> PROBLEM STATEMENT: Convert the records starting at the line that contains "Screen dimensions: 2576x1346" and ending at the line that contains "coord(2265,528)" into a JSON list of strings, one string per line, with blank lines left out.

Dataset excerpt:
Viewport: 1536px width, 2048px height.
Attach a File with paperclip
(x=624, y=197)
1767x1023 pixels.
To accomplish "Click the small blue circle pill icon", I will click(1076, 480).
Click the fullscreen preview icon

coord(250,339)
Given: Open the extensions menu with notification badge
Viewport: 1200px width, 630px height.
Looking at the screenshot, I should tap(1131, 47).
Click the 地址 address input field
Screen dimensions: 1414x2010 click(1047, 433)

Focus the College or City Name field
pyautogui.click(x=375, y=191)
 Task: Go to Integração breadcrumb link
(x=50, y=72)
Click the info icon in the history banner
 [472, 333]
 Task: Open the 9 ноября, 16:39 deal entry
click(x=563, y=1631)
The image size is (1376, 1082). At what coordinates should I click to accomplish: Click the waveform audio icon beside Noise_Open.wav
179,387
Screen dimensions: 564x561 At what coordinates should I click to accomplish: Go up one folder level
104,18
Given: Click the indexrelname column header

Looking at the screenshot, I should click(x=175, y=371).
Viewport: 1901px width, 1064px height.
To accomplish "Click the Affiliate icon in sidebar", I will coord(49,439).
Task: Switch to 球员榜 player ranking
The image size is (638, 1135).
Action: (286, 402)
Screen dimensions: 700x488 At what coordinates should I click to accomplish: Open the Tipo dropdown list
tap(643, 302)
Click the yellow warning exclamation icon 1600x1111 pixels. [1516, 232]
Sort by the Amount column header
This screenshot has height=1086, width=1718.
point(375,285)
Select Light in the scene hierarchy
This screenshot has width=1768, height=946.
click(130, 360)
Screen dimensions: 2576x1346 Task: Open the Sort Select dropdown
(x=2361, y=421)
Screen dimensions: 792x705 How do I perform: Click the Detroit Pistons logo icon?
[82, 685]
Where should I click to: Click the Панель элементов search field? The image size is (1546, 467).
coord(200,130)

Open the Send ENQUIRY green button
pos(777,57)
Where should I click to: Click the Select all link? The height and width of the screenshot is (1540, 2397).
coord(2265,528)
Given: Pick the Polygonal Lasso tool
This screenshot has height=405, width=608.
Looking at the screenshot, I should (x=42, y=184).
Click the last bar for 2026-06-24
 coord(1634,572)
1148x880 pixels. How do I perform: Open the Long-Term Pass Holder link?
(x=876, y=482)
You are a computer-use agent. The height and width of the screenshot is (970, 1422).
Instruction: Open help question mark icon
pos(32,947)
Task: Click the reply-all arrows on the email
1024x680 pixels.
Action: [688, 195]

> PROBLEM SOLUTION:
[
  "Screen dimensions: 2576x1346 Task: Open the Sort Select dropdown",
  "(x=2361, y=421)",
  "Screen dimensions: 792x705 How do I perform: Click the Detroit Pistons logo icon?",
  "[82, 685]",
  "Where should I click to: Click the Панель элементов search field? The image size is (1546, 467).",
  "coord(200,130)",
  "Open the Send ENQUIRY green button",
  "pos(777,57)",
  "Where should I click to: Click the Select all link? The height and width of the screenshot is (1540, 2397).",
  "coord(2265,528)"
]